The consolidation of a post-imperial Islamic society was accompanied by the consolidation of Islamic religious literatures, beliefs, and values and by the canonization of an Islamic orthodoxy. Although the basic literatures of exegesis, hadith, law, theology, and mysticism had originated in an earlier era, during the tenth to the thirteenth centuries these literatures were merged into the forms that we now identify as “classical Islam.” A Sunni-scripturalist-Sufi orientation became the most commonly accepted version of Islam. Shiʿism, philosophy, theosophy, and popular religion were the alternatives to the Sunni consensus. The post-imperial era constructed both the normative forms of Islamic religious belief and practice and the alternatives, thus defining the issues that would ever after constitute the problématique of Muslim religious discourse.

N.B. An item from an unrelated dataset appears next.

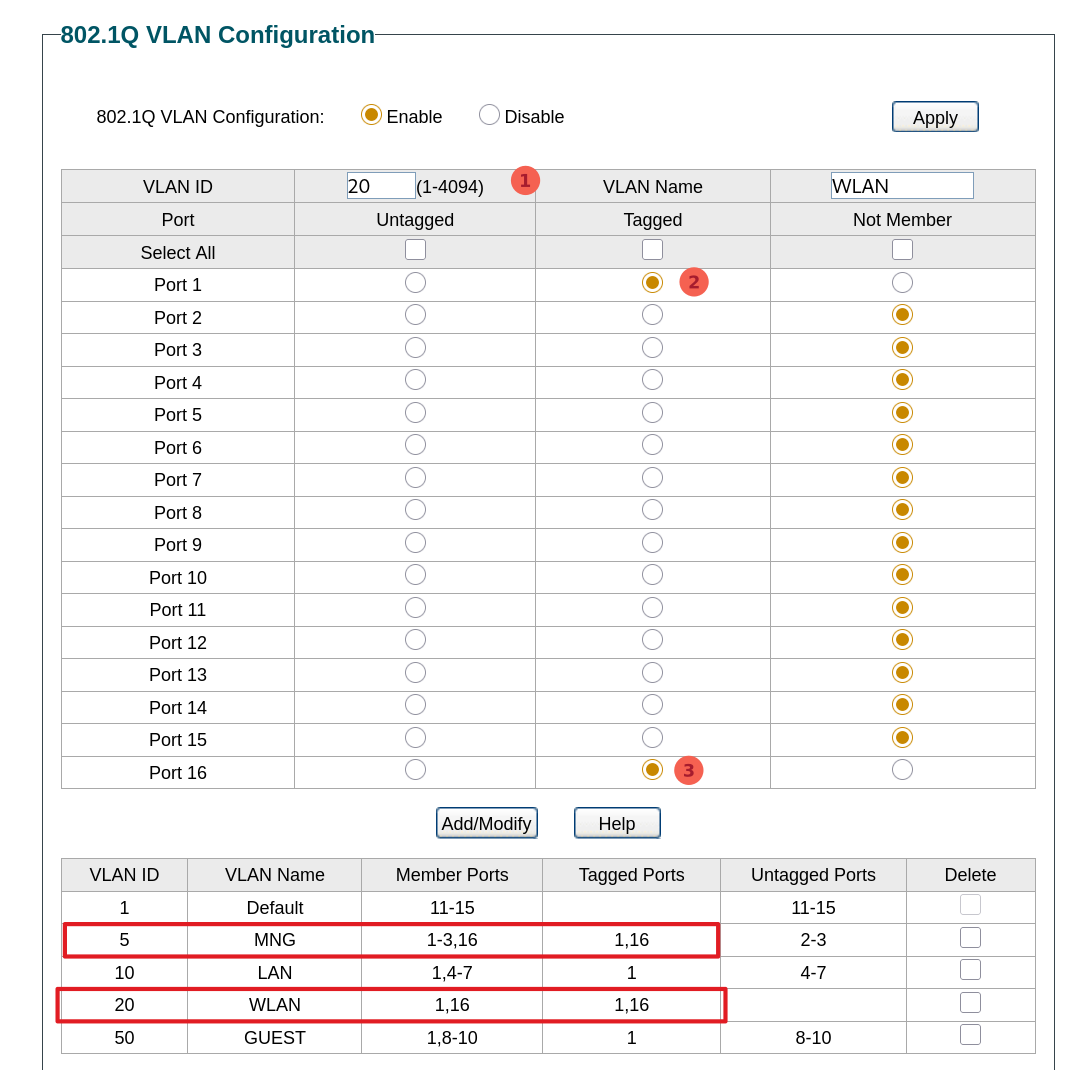
Task: Set Port 8 to Untagged
Action: (x=415, y=510)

Normative Islam: Scripture, Sufism, and Theology

Sunni consensus became grounded in scripture during the medieval period. In the post-imperial era, the Quran was understood to require each person to do the good deeds commanded by God; to be moderate, humble, kind, and just; and to be steadfast and tranquil in the face of his own passions. The true Muslim is the slave of God. He accepts his humble place in the world and takes no pride or consolation in human prowess but recognizes the limited worth of all worldly things and the greater importance of pleasing God.